Friday, November 24, 2023

Steeltown Murders, on Acorn TV

In 1973, the local Port Talbot cops not so respectfully declined offers of help from the Metropolitan Police (Scotland Yard), out of Welsh nationalism and turf consciousness. As a result, the “Saturday Night Strangler” murders remained unsolved in 2002, when DNA developments prompted a re-opening of the case. In addition to advances in science, DCI Paul Bethel is also determined to avoid all the mistakes he witnessed as a very junior member of the original investigation in the four-part Steeltown Murders, written by Ed Whitmore and directed by Marc Evans, which premieres Monday on Acorn TV.

Back in 1973, when everyone was cranking Mott the Hoople, Port Talbot was reeling from the murders of Geraldine Hughes and Pauline Floyd, two teens who were brutally murdered, after accepting a ride home from the unknown suspect. At the time, Bethel wanted to explore similarities to the previous murder of Sandra Newton, but the pompous inspector in charge of the task force, refuses to consider any linkage. Three decades later, DNA vindicates Bethel, but it cannot identify the killer, because the DNA database is still so limited.

Recruiting DC Phil “Bach” Rees, his former colleagues from the 1973 investigation, Bethel reinvestigates the three murders, starting by swabbing all the former potential suspects who give their consent. However, they are only allocated resources for a mere 500 swabs. Bethel hopes one will be enough when his longtime prime suspect agrees to be tested—but he won’t be that lucky.

The first three episodes flash backwards and forwards, showing how mistakes from the past continue to torment everyone involved in the present of 2002. It is mostly competent but conventional stuff. However, the fourth episode really shows why Whitmore and Evans were so interested in this story.

Bethel is down to two suspects. One happens to be dead and requiring exhumation, a fraught process that will require approvals all the way up the chain to the Home Secretary (a mixed equivalent of the Attorney General and DHS Secretary in the U.S.). This turns into some crackling drama, requiring Bechel to navigate the sensitivities of the families of the victims and the accused. Meanwhile, DC Geraint Bale, the junior member of Bechel’s three-man team, chases down DNA for their other, suspiciously uncooperative suspect.

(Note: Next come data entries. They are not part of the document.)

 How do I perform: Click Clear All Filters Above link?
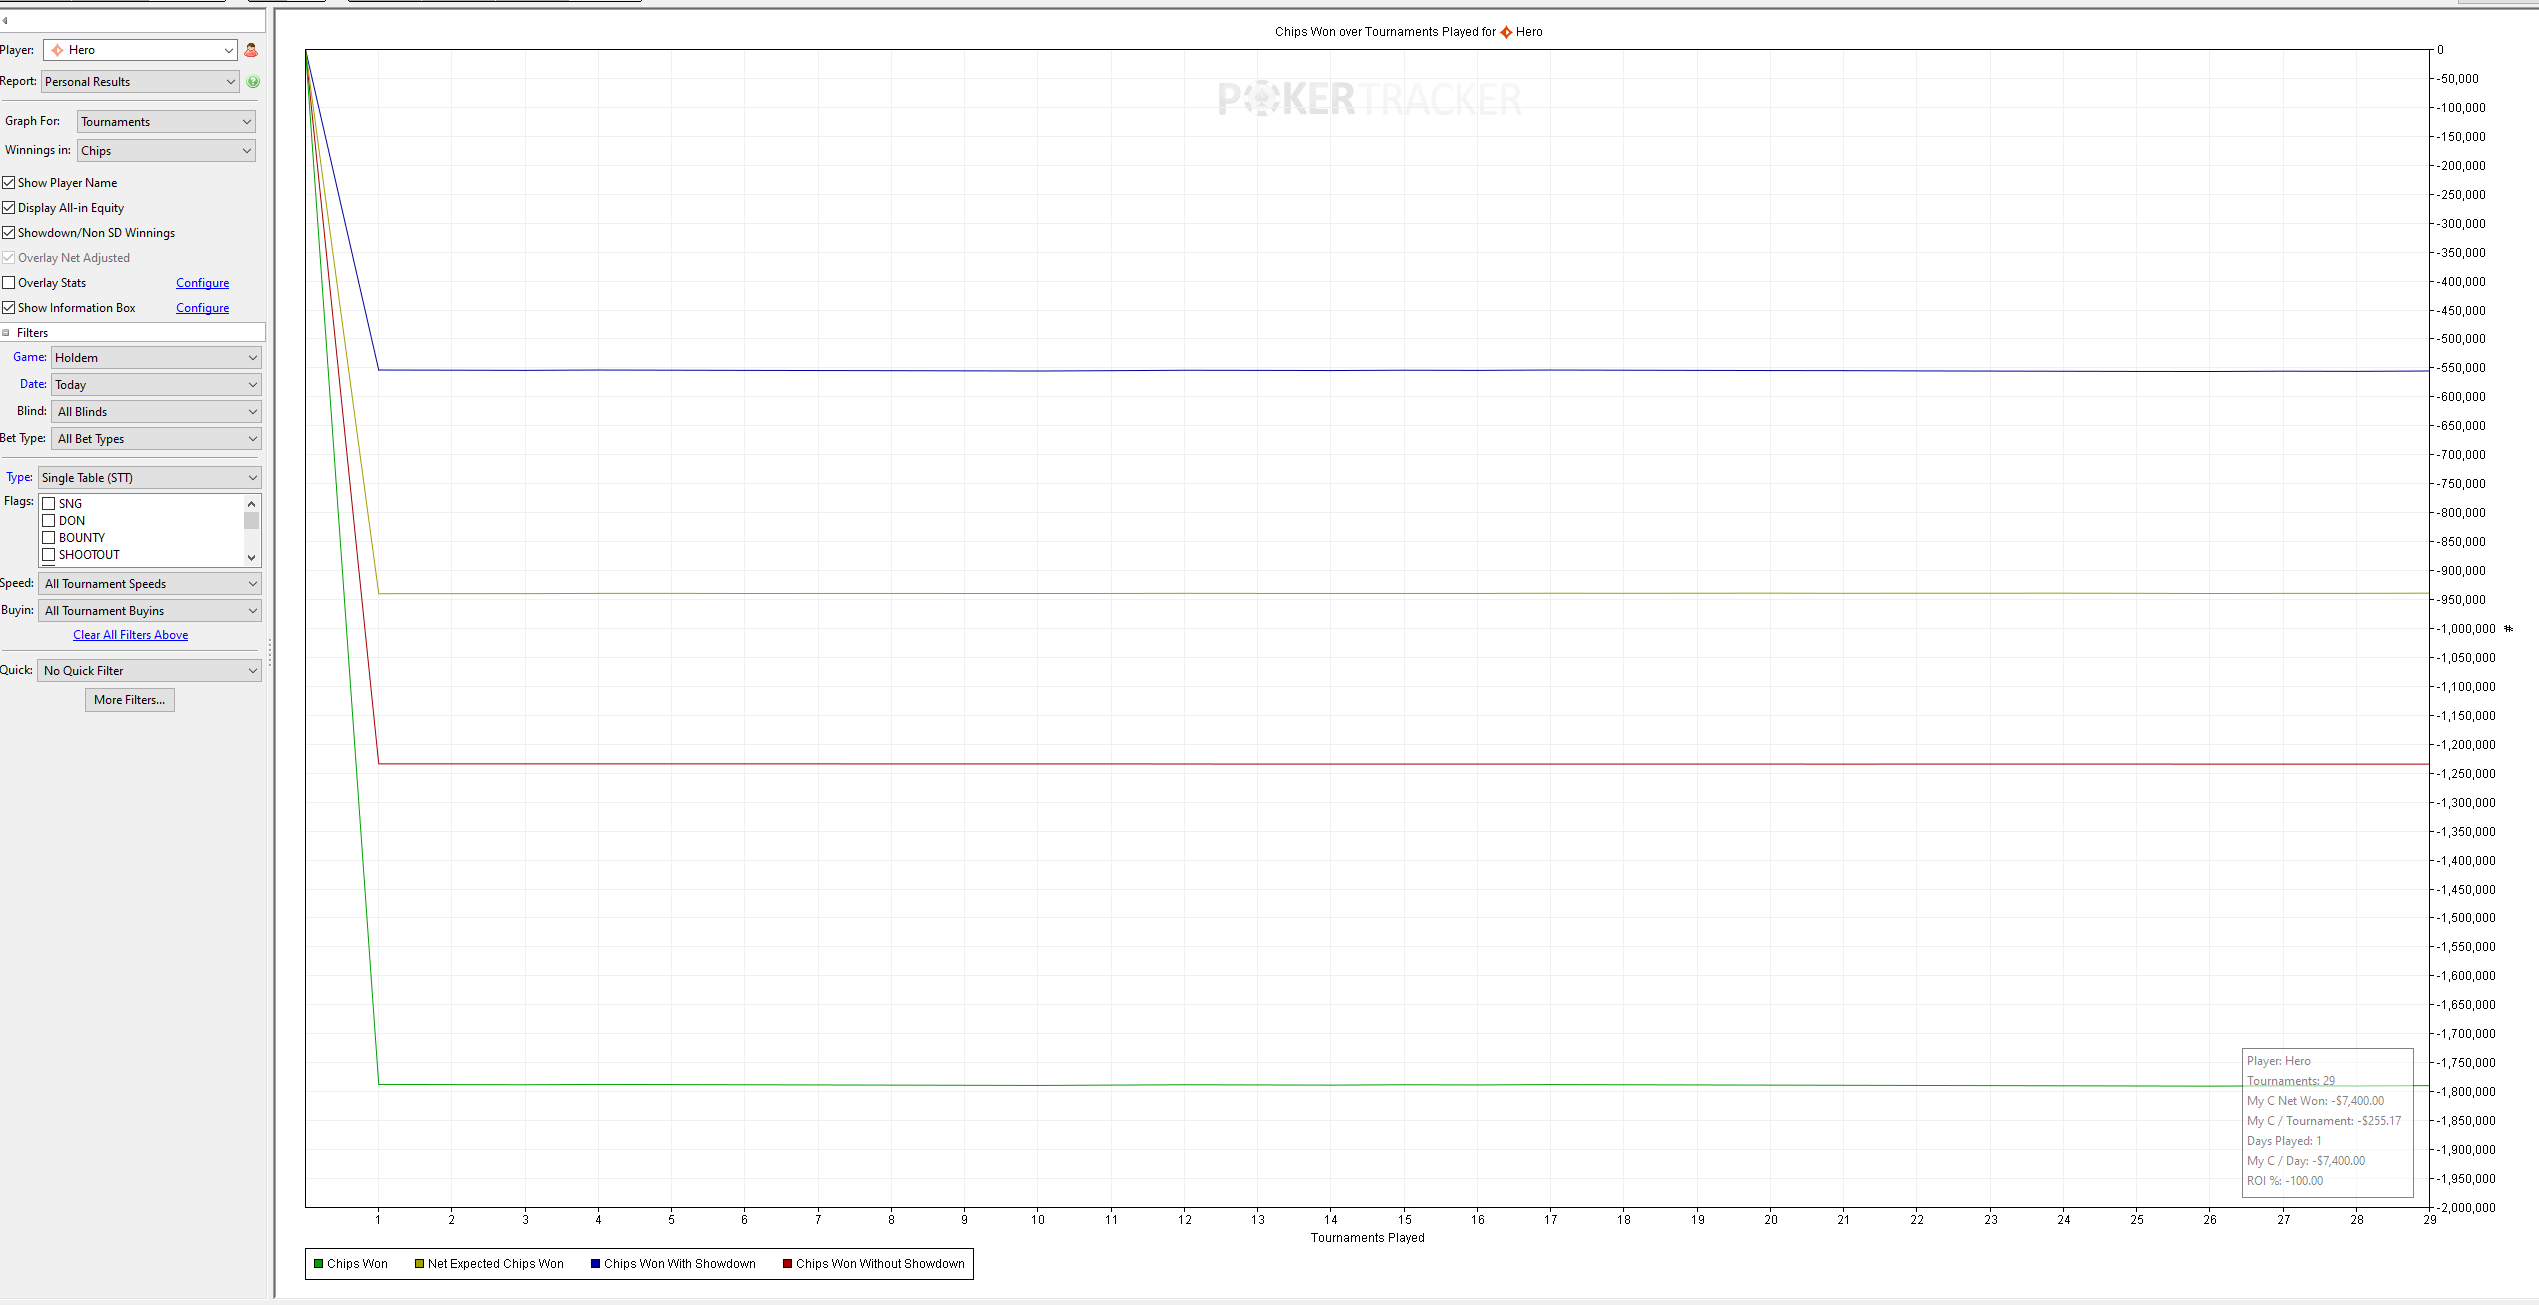coord(130,635)
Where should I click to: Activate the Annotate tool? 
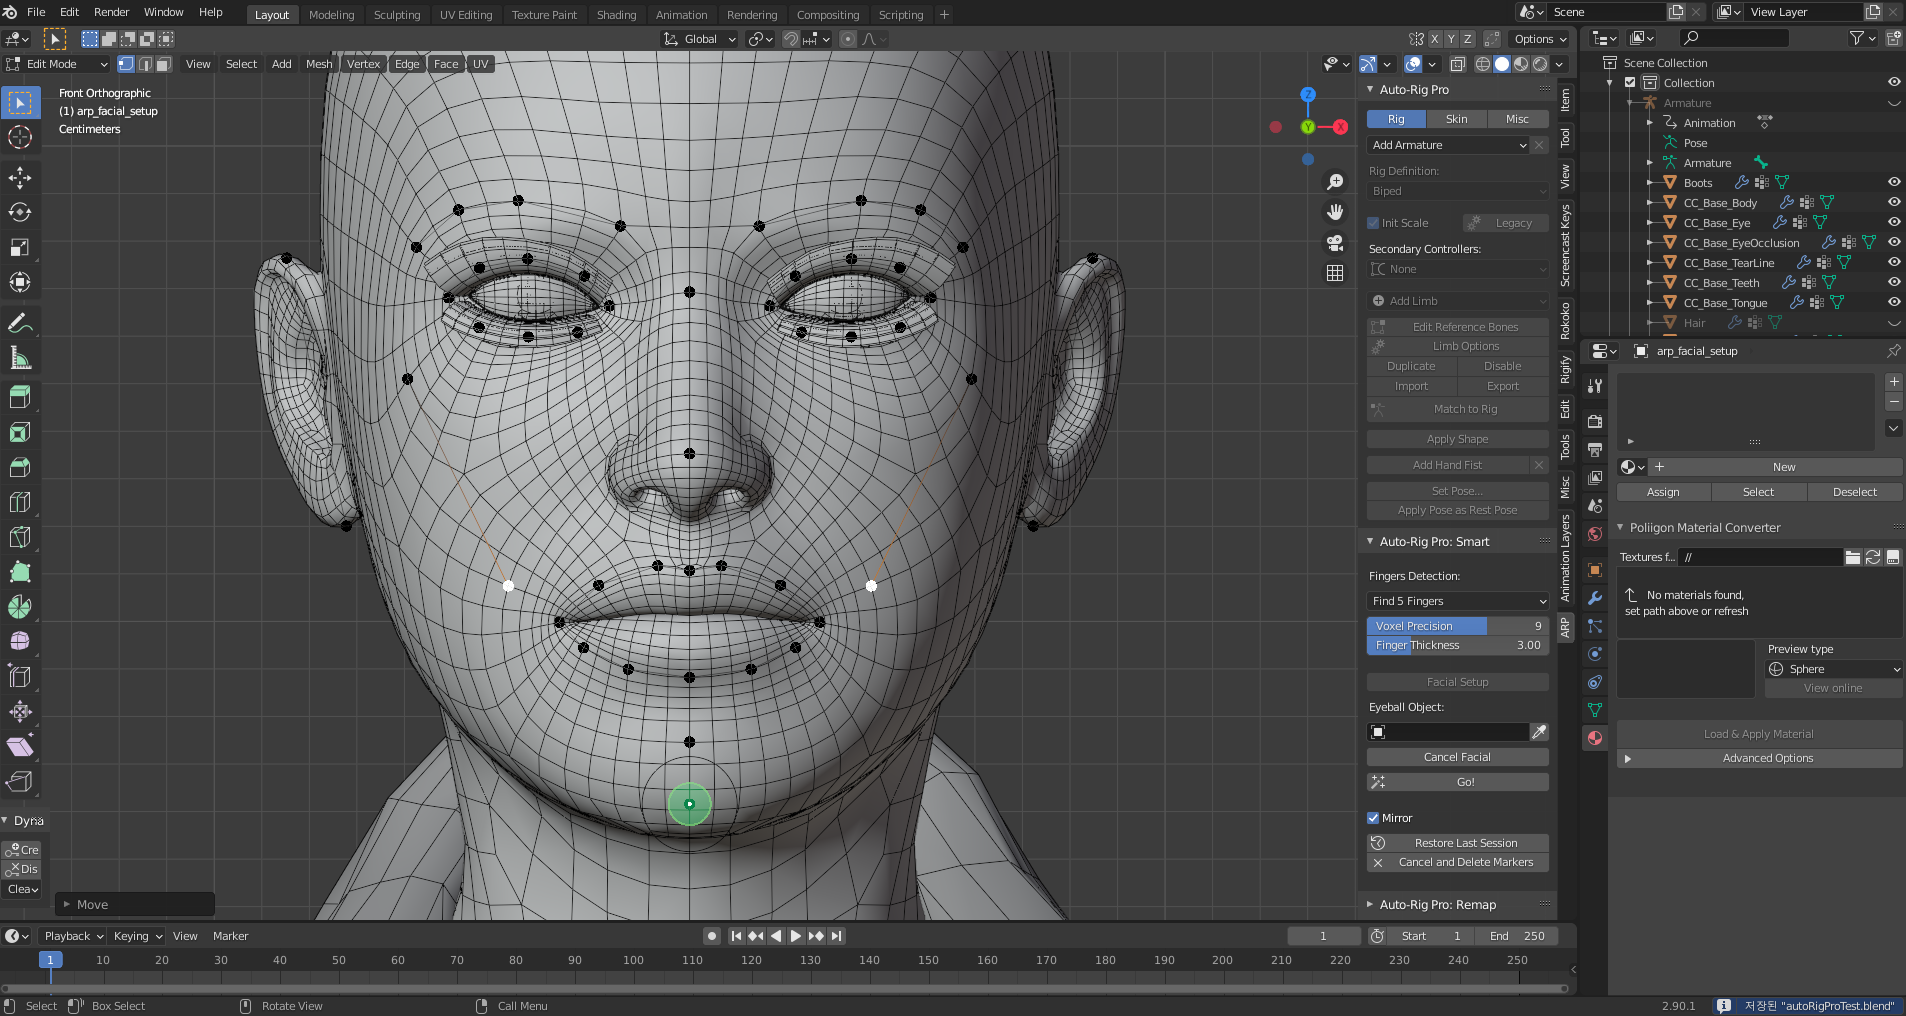[x=20, y=323]
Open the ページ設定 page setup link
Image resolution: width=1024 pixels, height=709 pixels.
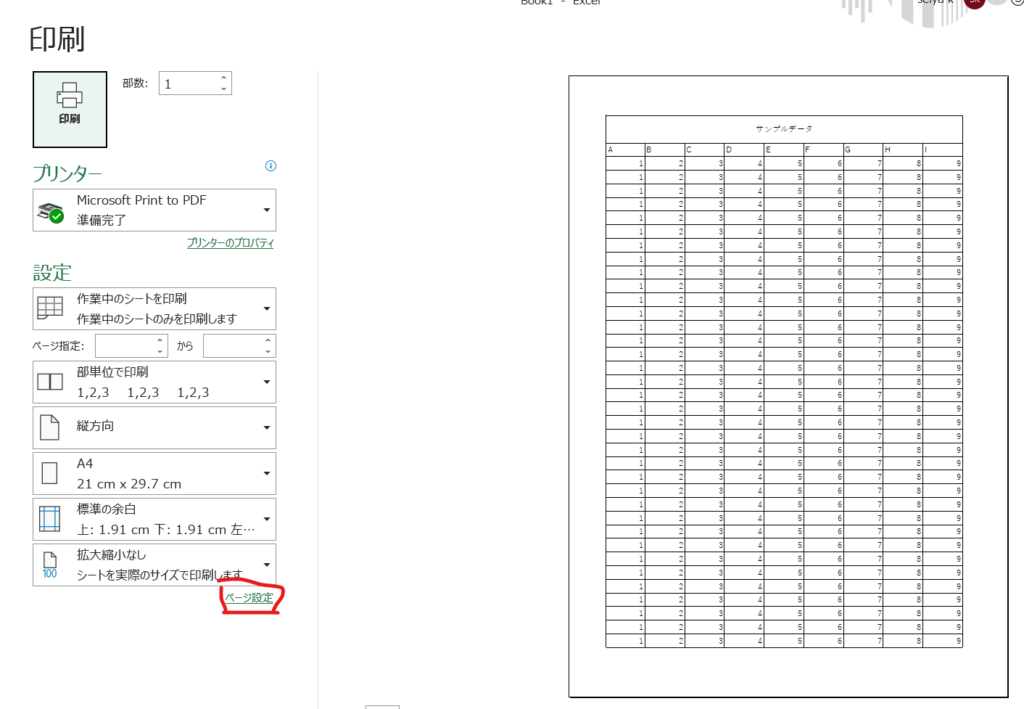(249, 598)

Philip Glenister is terrific as the older and hopefully wiser Bethel. He looks like he was born to play a rumpled everyman and he knocks it out the park. In fact, he makes an impressively consistent and cohesive tag-team with Scott Arthur, as the young, sidelined DC Bechel. Steffan Rhodri is just as deeply haunted as the older (and very definitely wiser) DC Rees, who struggles to temper the hard-charging Bechel. This is not a glamorous looking ensemble, but they pack a lot of emotional punch, like Keith Allen, who has a devastating scene as the step-father of one victim, explaining what it was like to live under a cloud of suspicion for three decades.

You really have to go all the way with
Steeltown Murders, but it is worth it. The concluding episode might be one of the best directed single hours of television all year, featuring some incredible work from the cast. (The first three episodes could have been edited into two, but then it might not have been as packageable for broadcast and streaming.) Regardless, it definitely all comes together. Recommended for fans of British true crime dramas, Steeltown Murders starts streaming Monday (11/27) on Acorn.